¿Cómo nos ayuda la computación a comprender la complejidad del universo?

Docente de la Universidad Católica San Pablo
Vivimos en una época en la que los datos fluyen como ríos interminables y se entrelazan en redes cada vez más complejas; los algoritmos computacionales son nuestros mejores aliados para comprender fenómenos que, de otro modo, permanecerían ocultos en la niebla de la complejidad. El 23 de enero de 2000, durante una entrevista con el San José Mercury News, se le consultó a Stephen Hawking sobre cuál sería el principal campo de investigación del siglo XXI y respondió: “Creo que el próximo siglo será el siglo de la complejidad”. Visualizó el siglo XXI como la era de los sistemas complejos. Pero qué son exactamente estos sistemas.
Un sistema complejo es un conjunto de muchos componentes que interactúan entre sí de manera no lineal, produciendo comportamientos emergentes que no pueden predecirse solo a partir de la observación de las partes individuales, como las redes sociales en internet, la propagación de epidemias, las rutas aéreas, entre otros. El estudio de sistemas complejos generalmente involucra más de un dominio de investigación y requiere la colaboración entre especialistas. Por ejemplo, en estudios de redes cerebrales es común que científicos de la computación colaboren con neurocientíficos para comprender problemas que permean ambas áreas.
Incluso, el Premio Nobel de Física 2021 se otorgó a los galardonados “por sus contribuciones pioneras a nuestra comprensión de los sistemas físicos complejos”. La mitad del premio fue otorgada conjuntamente a Syukuro Manabe y Klaus Hasselmann, por el modelado físico del clima terrestre, la cuantificación de la variabilidad y la predicción fiable del calentamiento global. La otra mitad fue para Giorgio Parisi, por el descubrimiento de la interacción entre el desorden y las fluctuaciones en los sistemas físicos, desde la escala atómica hasta la planetaria.
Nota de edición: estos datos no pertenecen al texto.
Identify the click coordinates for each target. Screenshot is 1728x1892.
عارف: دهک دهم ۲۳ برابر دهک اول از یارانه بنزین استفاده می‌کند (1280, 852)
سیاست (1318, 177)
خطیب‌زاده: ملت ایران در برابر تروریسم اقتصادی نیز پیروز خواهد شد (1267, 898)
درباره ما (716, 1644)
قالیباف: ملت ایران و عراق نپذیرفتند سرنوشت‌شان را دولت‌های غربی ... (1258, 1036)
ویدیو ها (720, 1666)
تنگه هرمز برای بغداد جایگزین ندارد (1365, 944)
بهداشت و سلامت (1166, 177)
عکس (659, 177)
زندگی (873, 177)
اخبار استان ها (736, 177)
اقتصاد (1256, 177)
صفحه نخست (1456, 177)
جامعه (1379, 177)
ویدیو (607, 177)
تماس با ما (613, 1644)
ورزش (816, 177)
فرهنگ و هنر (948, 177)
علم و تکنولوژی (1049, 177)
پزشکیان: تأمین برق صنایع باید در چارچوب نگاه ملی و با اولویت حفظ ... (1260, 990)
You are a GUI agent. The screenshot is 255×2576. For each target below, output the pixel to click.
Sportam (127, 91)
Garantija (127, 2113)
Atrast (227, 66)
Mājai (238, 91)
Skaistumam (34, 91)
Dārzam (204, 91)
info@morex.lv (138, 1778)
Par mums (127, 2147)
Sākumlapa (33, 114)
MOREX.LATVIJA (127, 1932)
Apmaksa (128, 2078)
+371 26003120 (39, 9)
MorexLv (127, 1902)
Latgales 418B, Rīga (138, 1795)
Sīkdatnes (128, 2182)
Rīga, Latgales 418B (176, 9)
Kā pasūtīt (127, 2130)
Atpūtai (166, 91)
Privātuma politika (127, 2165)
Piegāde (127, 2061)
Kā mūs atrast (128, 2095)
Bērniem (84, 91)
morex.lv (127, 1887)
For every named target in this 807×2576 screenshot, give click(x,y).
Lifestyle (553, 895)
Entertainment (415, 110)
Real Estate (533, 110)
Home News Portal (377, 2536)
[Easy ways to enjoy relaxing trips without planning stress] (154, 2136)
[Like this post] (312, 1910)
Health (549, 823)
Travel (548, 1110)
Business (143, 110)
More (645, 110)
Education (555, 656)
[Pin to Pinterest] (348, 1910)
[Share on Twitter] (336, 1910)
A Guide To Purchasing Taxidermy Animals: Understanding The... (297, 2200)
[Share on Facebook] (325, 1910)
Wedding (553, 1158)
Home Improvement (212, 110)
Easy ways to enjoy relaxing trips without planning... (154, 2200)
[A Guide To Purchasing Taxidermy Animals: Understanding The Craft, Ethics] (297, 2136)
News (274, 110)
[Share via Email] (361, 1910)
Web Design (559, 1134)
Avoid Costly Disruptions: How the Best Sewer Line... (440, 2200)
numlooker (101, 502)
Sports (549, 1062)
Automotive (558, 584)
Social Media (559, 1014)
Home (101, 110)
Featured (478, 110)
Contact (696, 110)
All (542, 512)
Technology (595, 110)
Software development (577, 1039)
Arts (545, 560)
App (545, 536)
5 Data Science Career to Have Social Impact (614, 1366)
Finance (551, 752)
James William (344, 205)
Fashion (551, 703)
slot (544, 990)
Aunque la complejidad siempre ha existido, ¿por qué solo ahora ha cobrado tanta importancia? La respuesta es sencilla: necesitábamos dos ingredientes básicos para estudiarla: datos y computación. A finales de la década de 1990, las computadoras se volvieron más rápidas y los datos comenzaron a estar disponibles gracias a motores de búsqueda como Google. Con los datos y la computación (algoritmos), la complejidad puede estudiarse cuantitativamente. Por ello, los algoritmos computacionales se han convertido en el mejor aliado para comprender fenómenos que, de otro modo, permanecerían ocultos en la niebla de la complejidad. Sin embargo, debemos ser cuidadosos.
Los algoritmos son espejos que reflejan tanto nuestras virtudes como nuestros sesgos. La verdadera sabiduría no consiste en confiar ciegamente, sino en comprender sus fundamentos, cuestionar sus resultados y reconocer que son herramientas que necesitan la guía del juicio humano, la ética y el contexto que solo nuestra experiencia vivida puede proporcionar.
Los fenómenos complejos como el cambio climático, las pandemias, los mercados financieros globales, las redes sociales, etc., seguirán desafiándonos. La computación no brindará una respuesta completa, pero sí es un instrumento indispensable en nuestra búsqueda de comprensión. Nos permite navegar por la complejidad, descubrir patrones y pronosticar escenarios. La colaboración entre nuestra inteligencia y las herramientas que creamos nos ayuda a iluminar los rincones más oscuros del conocimiento. No son nuestros sustitutos, sino nuestros compañeros de exploración para comprender el universo.